■ **Mise en pratique**:
• A. Résumez en une ou deux phrases le paragraphe de l'extrait de la décision de justice qui commence par « Le 8 septembre 1998 », sans perdre ses faits principaux.
• B. Recopiez mot pour mot le passage de l'extrait de la décision de justice qui commence par « Un contrôle sanitaire » et se termine par « la consommation humaine. ».
• C. Écrivez la suite de l'extrait de la décision de justice sur l'abattage des chevaux, à partir de la dernière phrase.

== Extrait choisi

Infirmation partielle

PARTIES

Demandeur :

Etablissement Pierre Harinordoquy (SARL), Mutuelle des assurances des professions alimentaires

Défendeur :

Bel (Consorts), Amblard, MACIF Sud Ouest Pyrénées, CPAM du Tarn, Union mutualiste Tarnaise

COMPOSITION DE LA JURIDICTION

Président :

M. Dreuilhe

Conseillers :

MM. Helip, Boyer-Campourcy

Avoués :

SCP Château-Passera, SCP Sorel Dessart Sorel

Avocats :

SCP Salvaire, Veaute, Arnaud-Laur, SCP Bugis, Mes Costes,

CA Toulouse n° 03-00809

14 décembre 2004

Rappel des faits et de la procédure

Le 8 septembre 1998, la société Harinordoquy, qui a pour objet social l'importation, l'exportation, l'abattage et la commercialisation des chevaux en gros, a fait abattre un lot de 22 chevaux provenant de l'ex-Yougoslavie dans les abattoirs de Narbonne, comme en témoigne le cahier d'enregistrement d'abattage tenu par les services vétérinaires.

Un contrôle sanitaire obligatoire aux fins de détecter l'éventuelle présence de larves de trichines sur les chevaux abattus a été effectué préalablement à l'autorisation de libération des carcasses et à leur commercialisation sur le marché on vue de la consommation humaine.

====
== Données sources

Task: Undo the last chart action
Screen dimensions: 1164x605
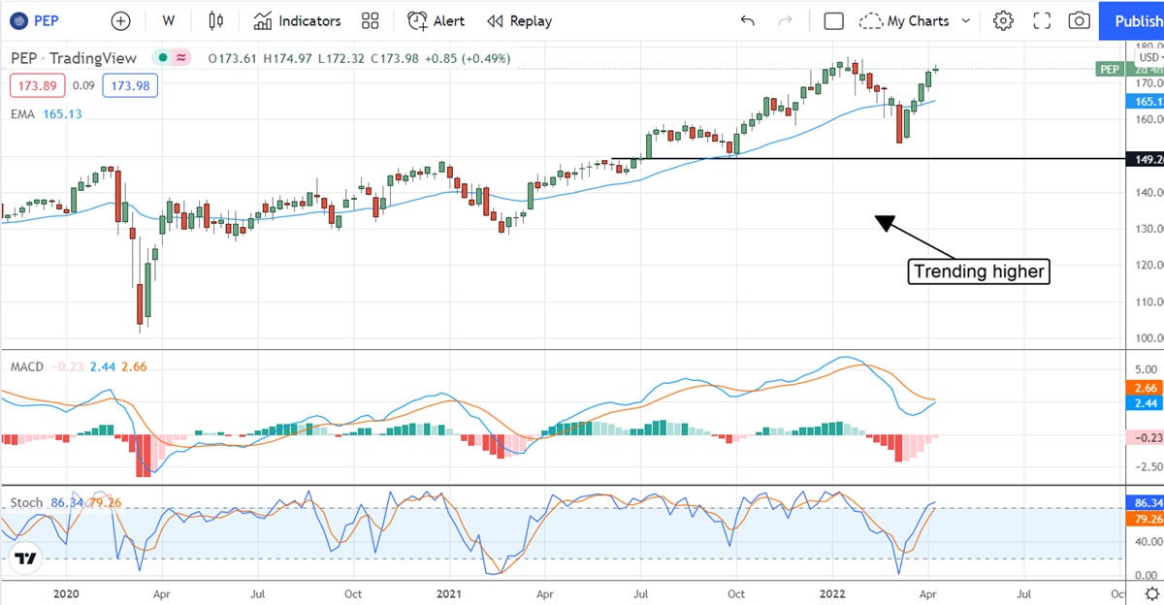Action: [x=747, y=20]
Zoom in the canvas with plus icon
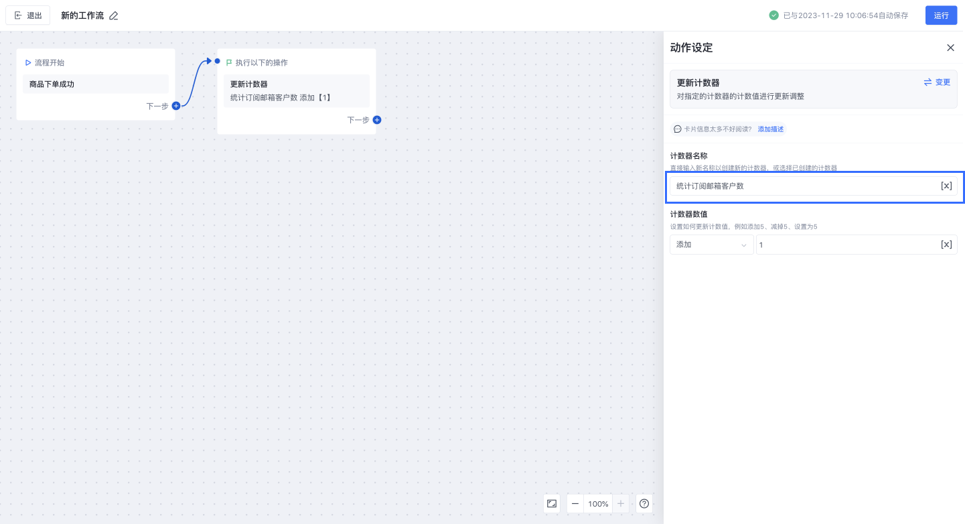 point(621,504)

====
== Données sources

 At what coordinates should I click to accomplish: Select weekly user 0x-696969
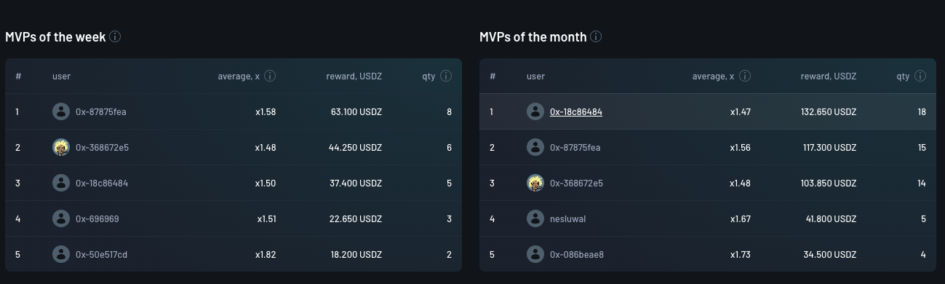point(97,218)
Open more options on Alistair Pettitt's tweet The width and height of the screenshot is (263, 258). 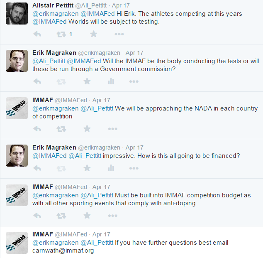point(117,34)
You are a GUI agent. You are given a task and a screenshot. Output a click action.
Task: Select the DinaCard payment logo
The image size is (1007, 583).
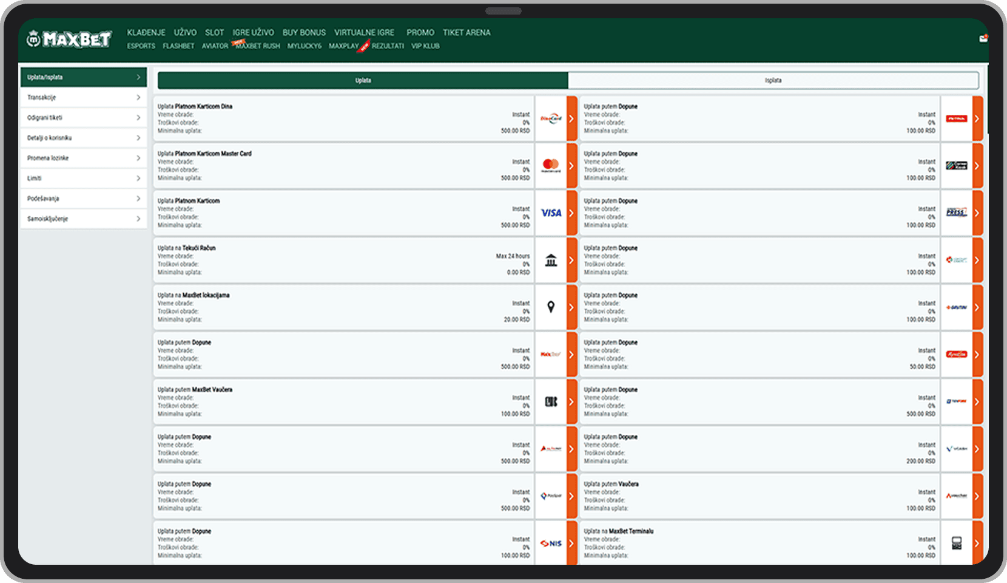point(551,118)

====
== Données sources

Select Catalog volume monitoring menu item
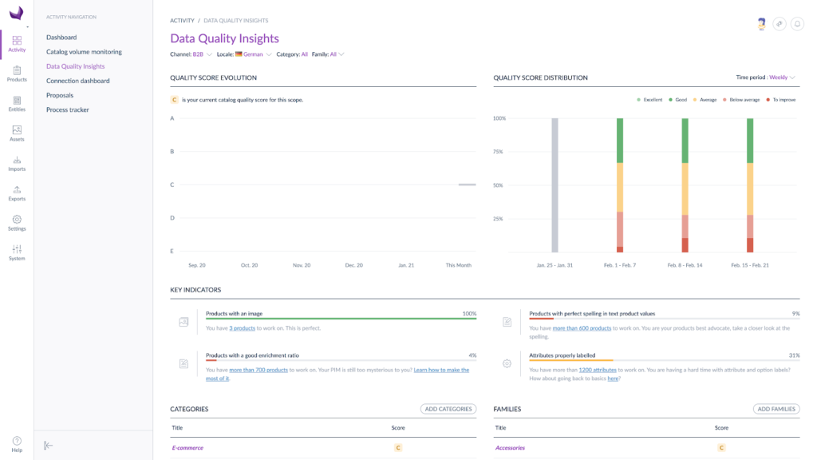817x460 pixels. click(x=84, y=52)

====

■ **Réponses dans l'ordre**:
• A. Le 8 septembre 1998, la société Harinordoquy, qui fait le commerce en gros des chevaux, a fait abattre 22 chevaux venus de l'ex-Yougoslavie aux abattoirs de Narbonne. Le cahier d'abattage tenu par les services vétérinaires en fait foi.

• B.
Un contrôle sanitaire obligatoire aux fins de détecter l'éventuelle présence de larves de trichines sur les chevaux abattus a été effectué préalablement à l'autorisation de libération des carcasses et à leur commercialisation sur le marché on vue de la consommation humaine.

• C.
Le 9 septembre 1998, le laboratoire d'analyses départemental de l'Aude a délivré aux services vétérinaires de l'abattoir de Narbonne un certificat négatif pour les chevaux ayant fait l'objet des prélèvements examinés (jugement rectificatif).

Les carcasses ainsi libérées ont fait l'objet d'une commercialisation auprès de leurs bouchers habituels dont Monsieur Amblard.

Le 6 octobre 1998, une alerte d'épidémie de trichinellose était tancée par le corps médical auprès des autorités sanitaires de Midi Pyrénées.

Le parcours de la carcasse à l'origine de l'épidémie a été immédiatement reconstitué par l'enquête vétérinaire le cheval infesté était le cheval numéro 22 du lot n° 2 abattu à l'abattoir de Narbonne le 9 septembre 1998 pour le compte de la société Harinordoquy.

L'enquête a révélé que 404 personnes avaient été contaminées entre le 20 septembre et le 27 octobre 1998 dans le département de la Haute-Garonne et du Tarn.

Toutes les victimes avaient consommé de la viande de cheval infecté par les larves de l'espèce trichinella spiralis.

Les victimes de la région de Castres avaient acheté la viande auprès de la boucherie de Monsieur Amblard.

Les consorts Bel ont présenté une pathologie de la trichinose en octobre 1998.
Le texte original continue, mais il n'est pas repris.